◆ **WHAT TO PRODUCE**:
With the pictures removed, retype the lines from the one holding "Viewport: 1176px width, 1016px height." through the end of the records, exactly as written.

Collection entries

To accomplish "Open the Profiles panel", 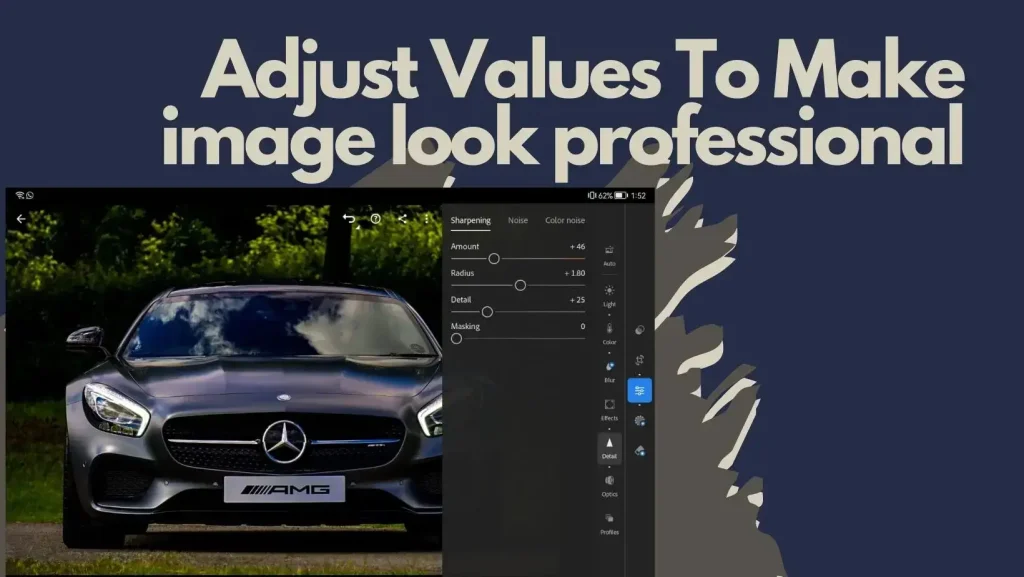I will point(609,524).
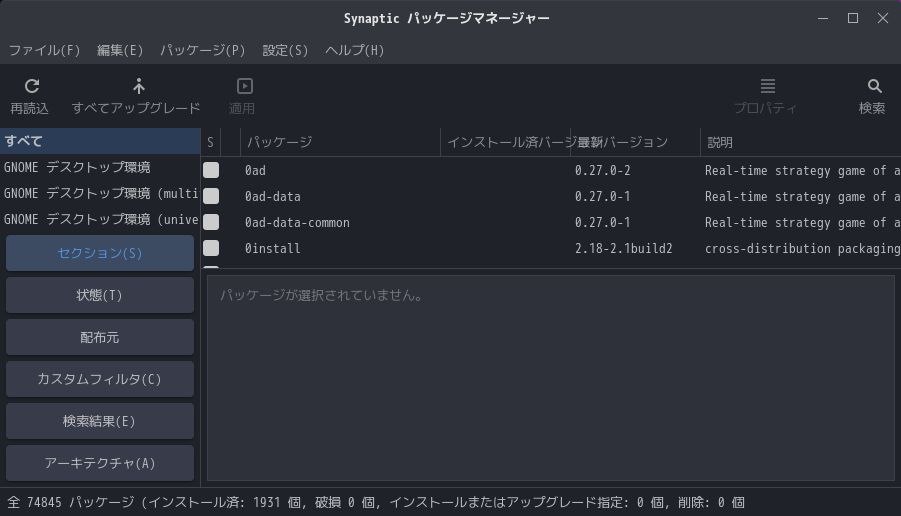Image resolution: width=901 pixels, height=516 pixels.
Task: Click the Reload (再読込) toolbar icon
Action: click(31, 87)
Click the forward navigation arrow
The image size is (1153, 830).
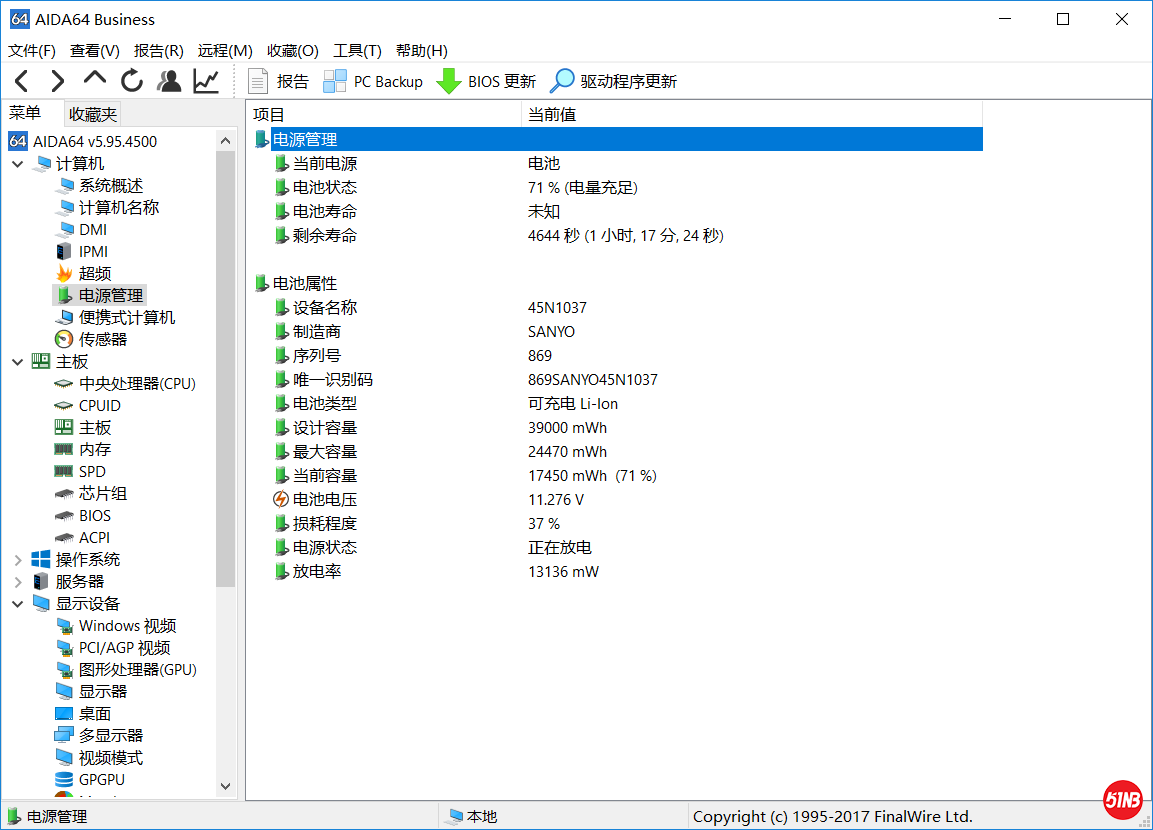coord(58,81)
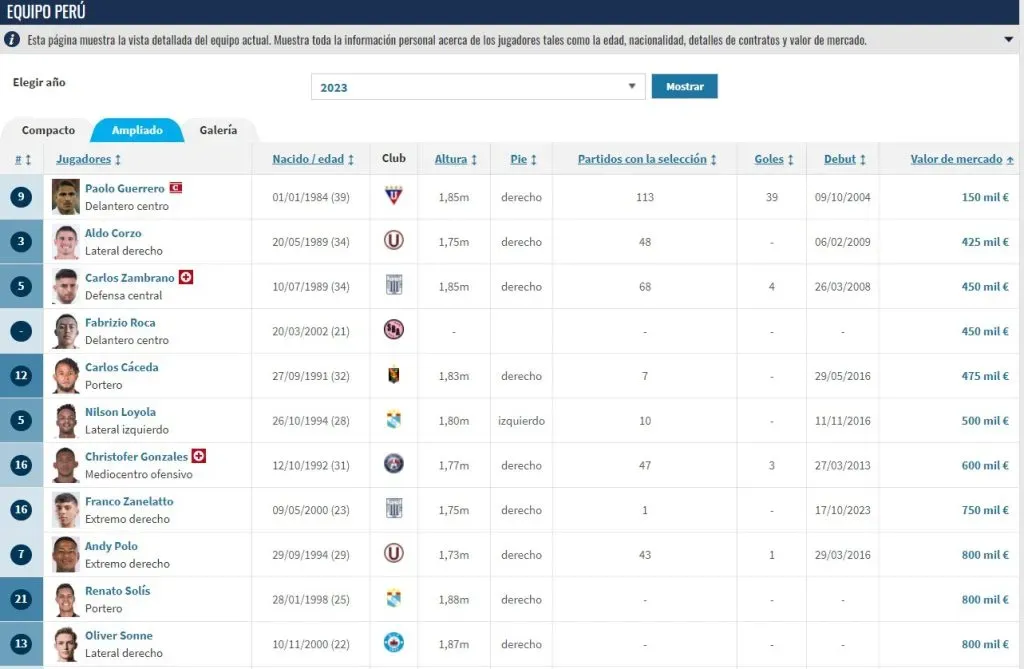Click the Liga de Quito club crest in Paolo Guerrero's row
Viewport: 1024px width, 669px height.
click(x=393, y=197)
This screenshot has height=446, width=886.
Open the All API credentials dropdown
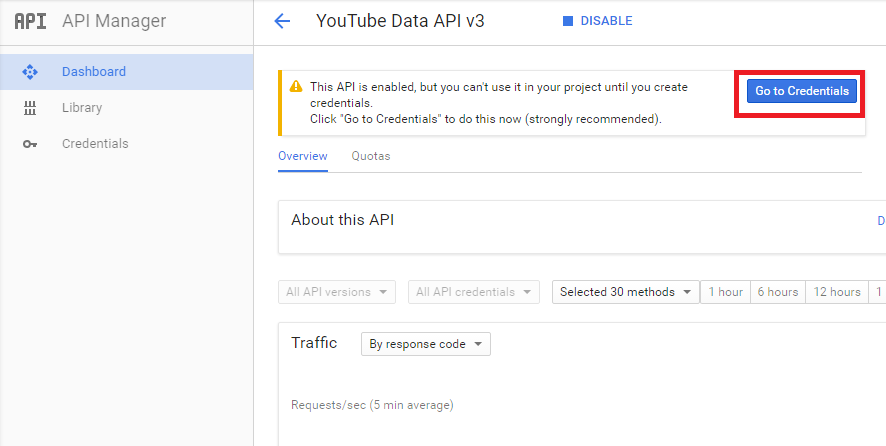[x=473, y=292]
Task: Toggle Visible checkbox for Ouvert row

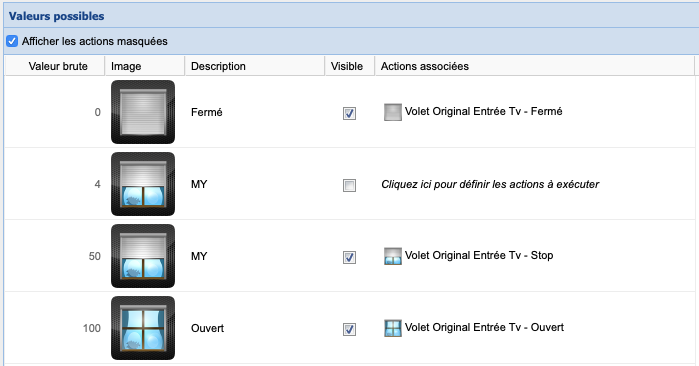Action: point(350,329)
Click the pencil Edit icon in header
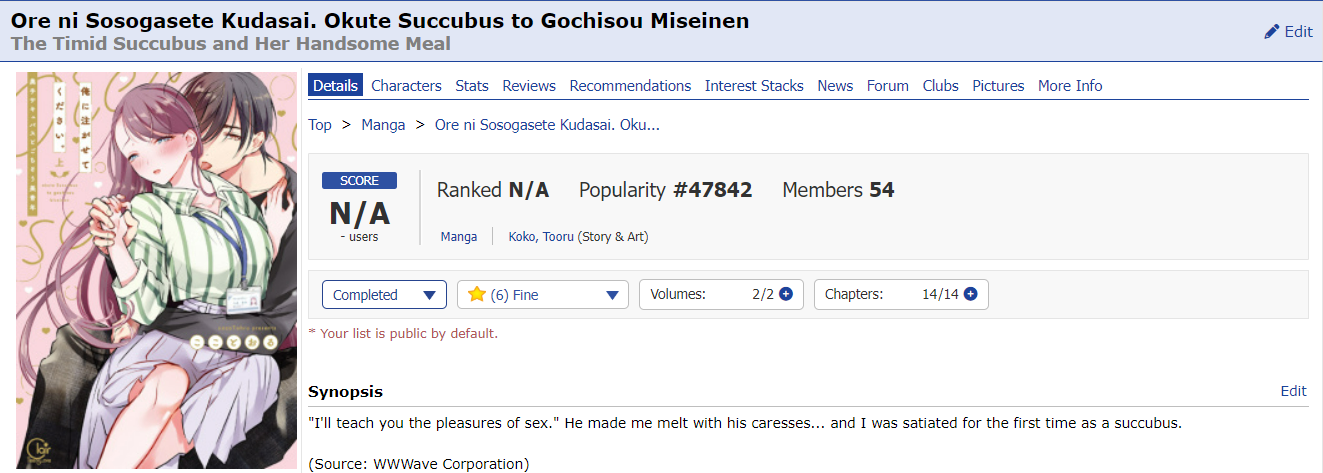 [x=1272, y=32]
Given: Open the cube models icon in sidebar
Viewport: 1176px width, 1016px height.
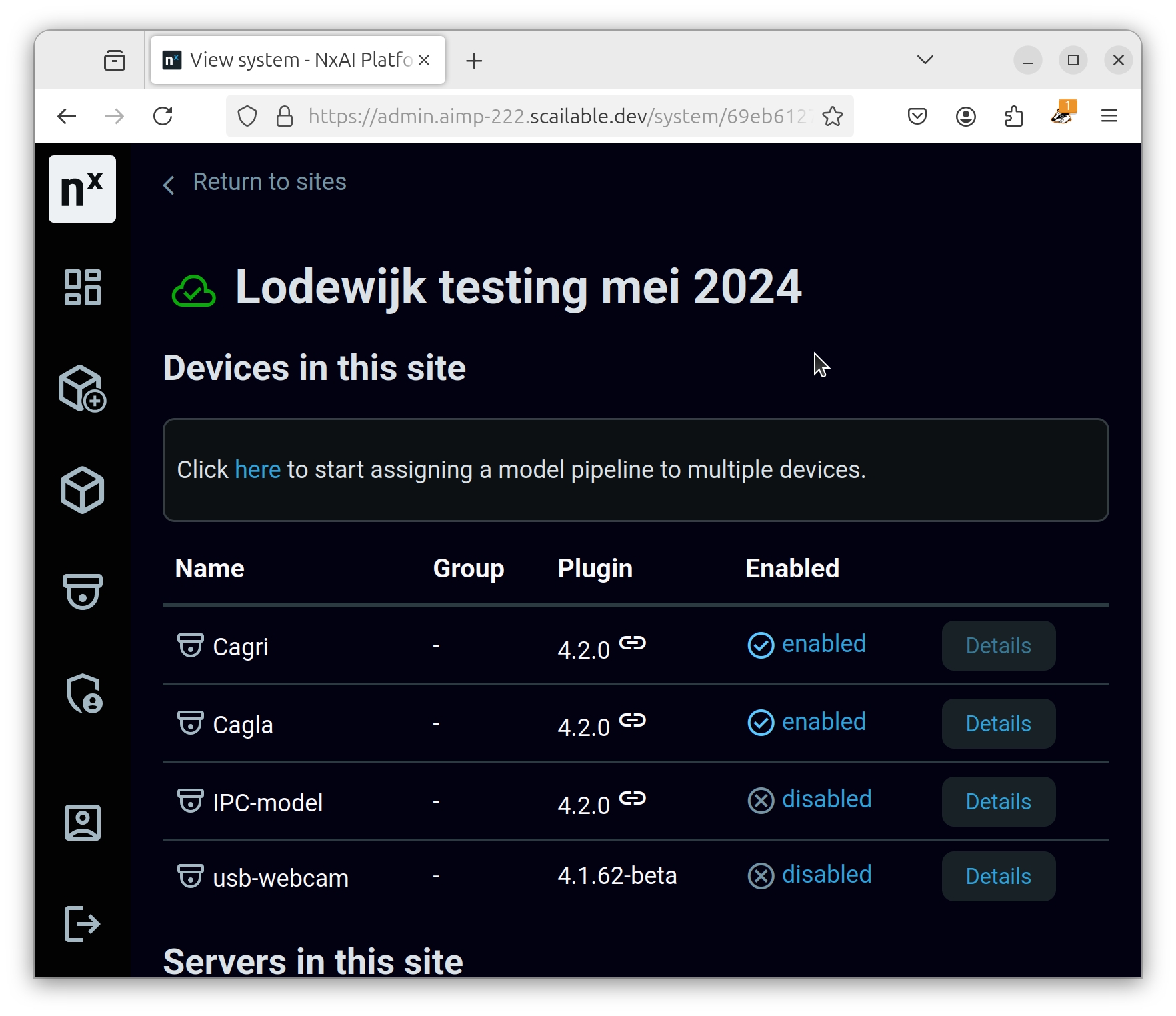Looking at the screenshot, I should point(82,490).
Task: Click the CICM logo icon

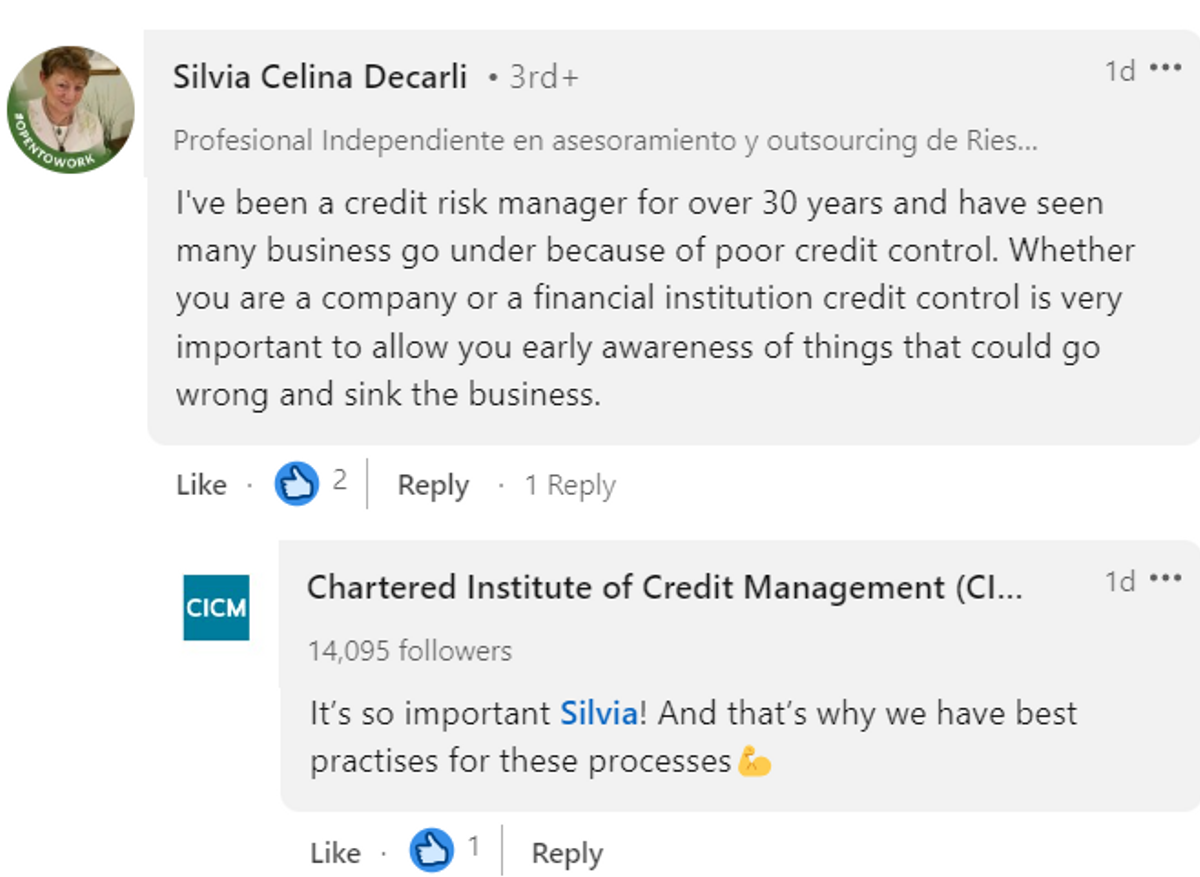Action: point(216,607)
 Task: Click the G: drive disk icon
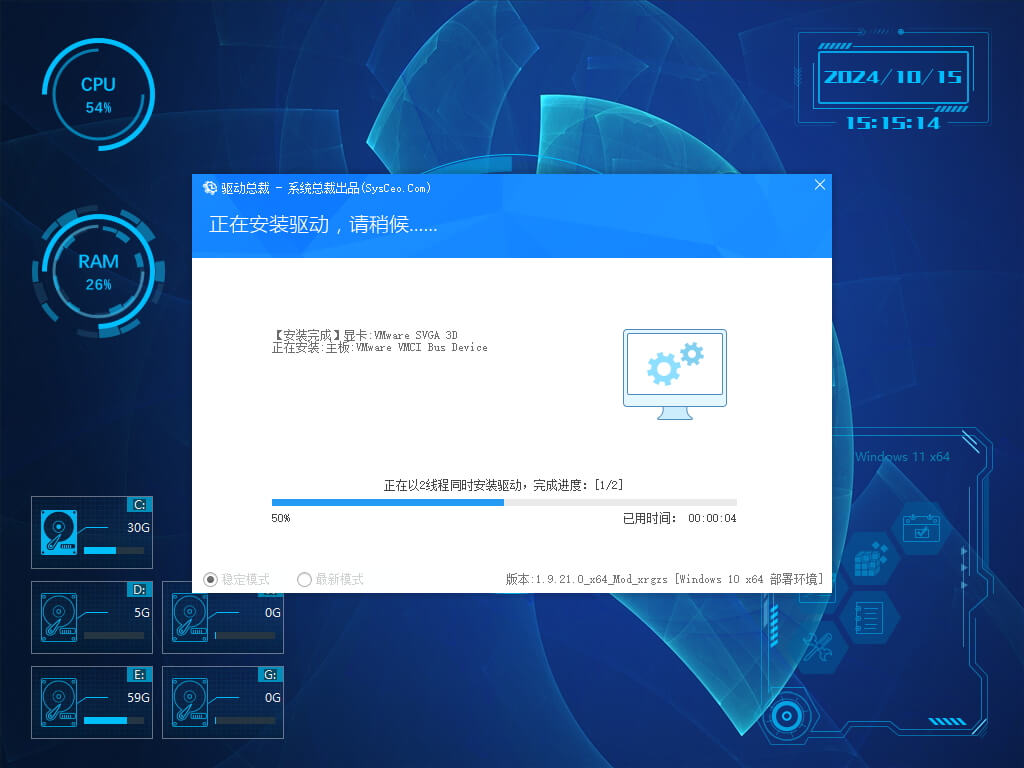point(190,700)
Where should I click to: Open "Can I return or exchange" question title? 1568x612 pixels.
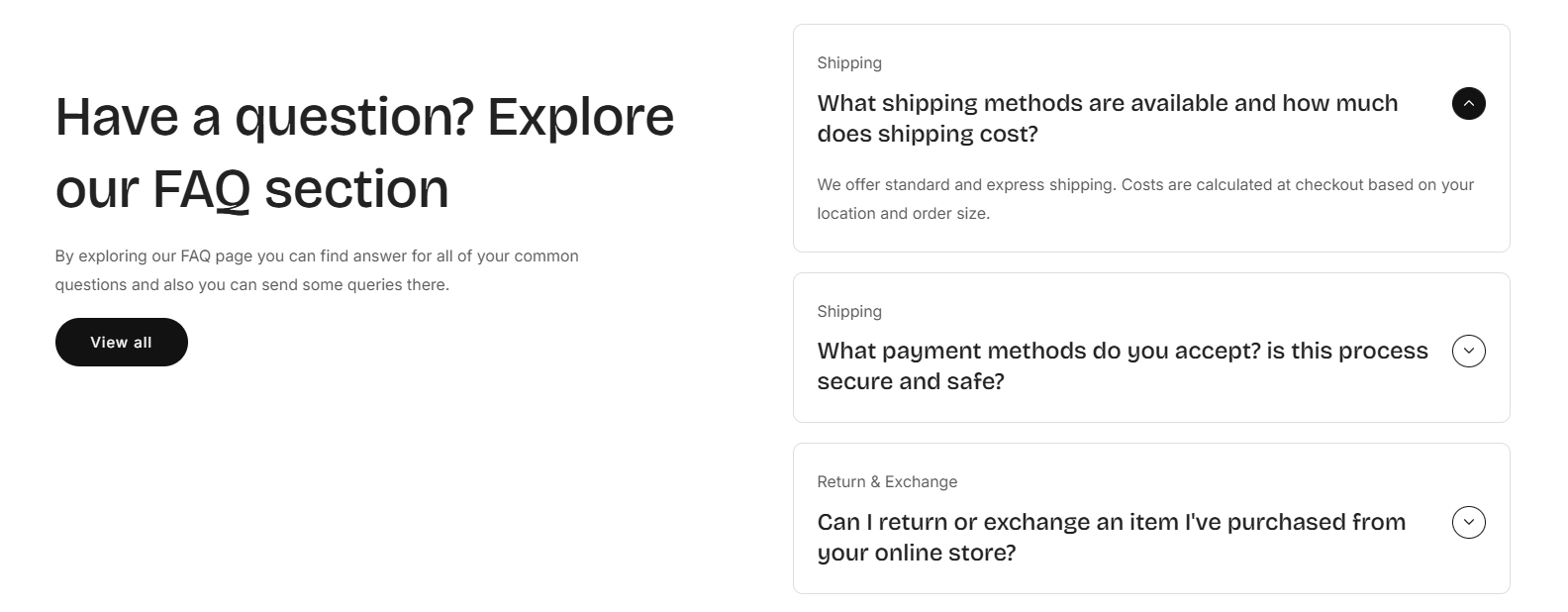coord(1111,522)
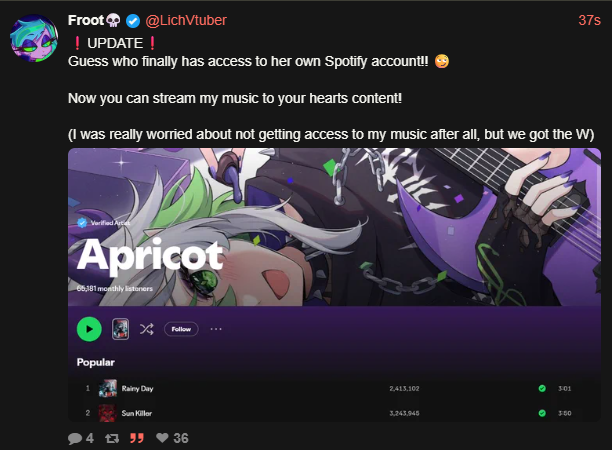Click the Sun Killer album art thumbnail
This screenshot has width=612, height=450.
[108, 413]
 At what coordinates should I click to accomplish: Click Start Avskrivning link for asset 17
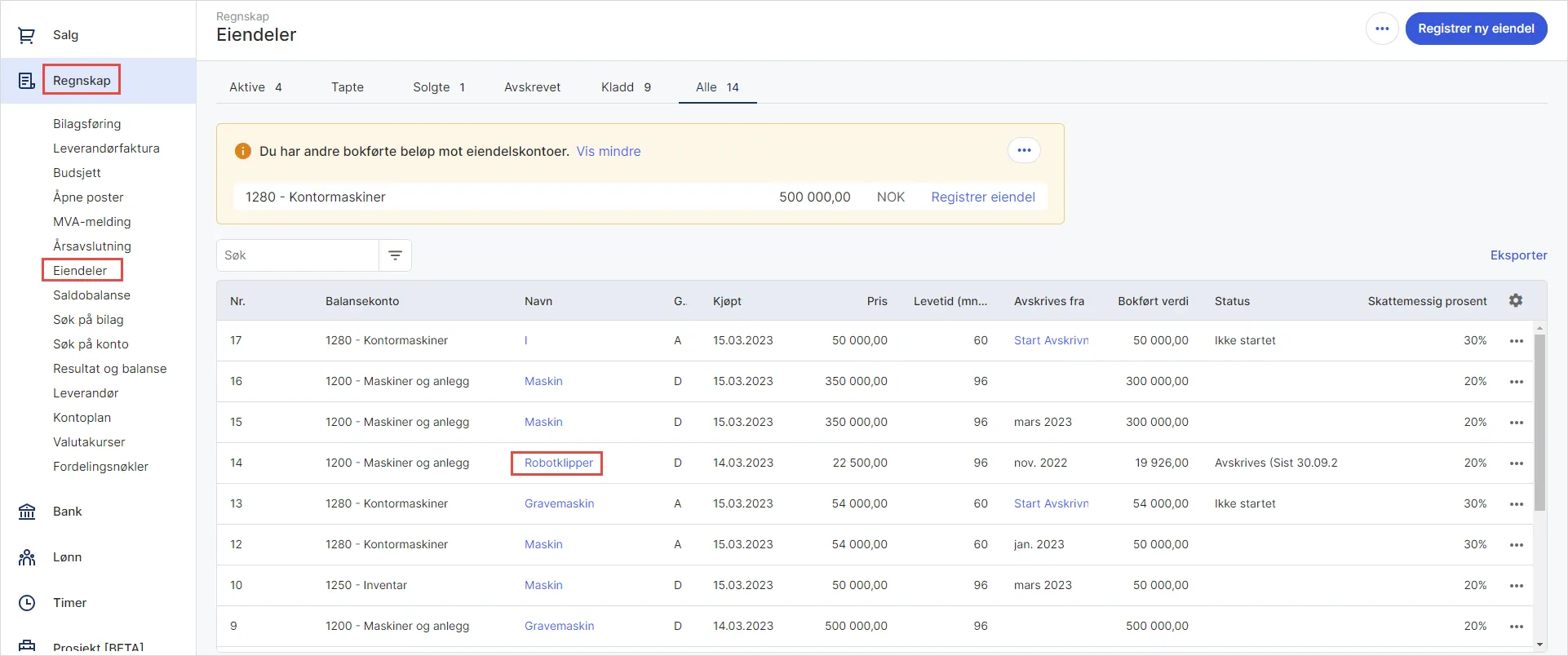coord(1051,340)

◆ **SOLUTION BELOW**:
Viewport: 1176px width, 1016px height.
Looking at the screenshot, I should point(82,490).
Task: Click the CICM logo icon

Action: point(216,607)
 Task: Click the G: drive disk icon
point(190,700)
Where should I click to: Open "Can I return or exchange" question title? 1568x612 pixels.
coord(1111,522)
Click the Sun Killer album art thumbnail
This screenshot has width=612, height=450.
[108, 413]
 At what coordinates should I click to accomplish: Click Start Avskrivning link for asset 17
coord(1051,340)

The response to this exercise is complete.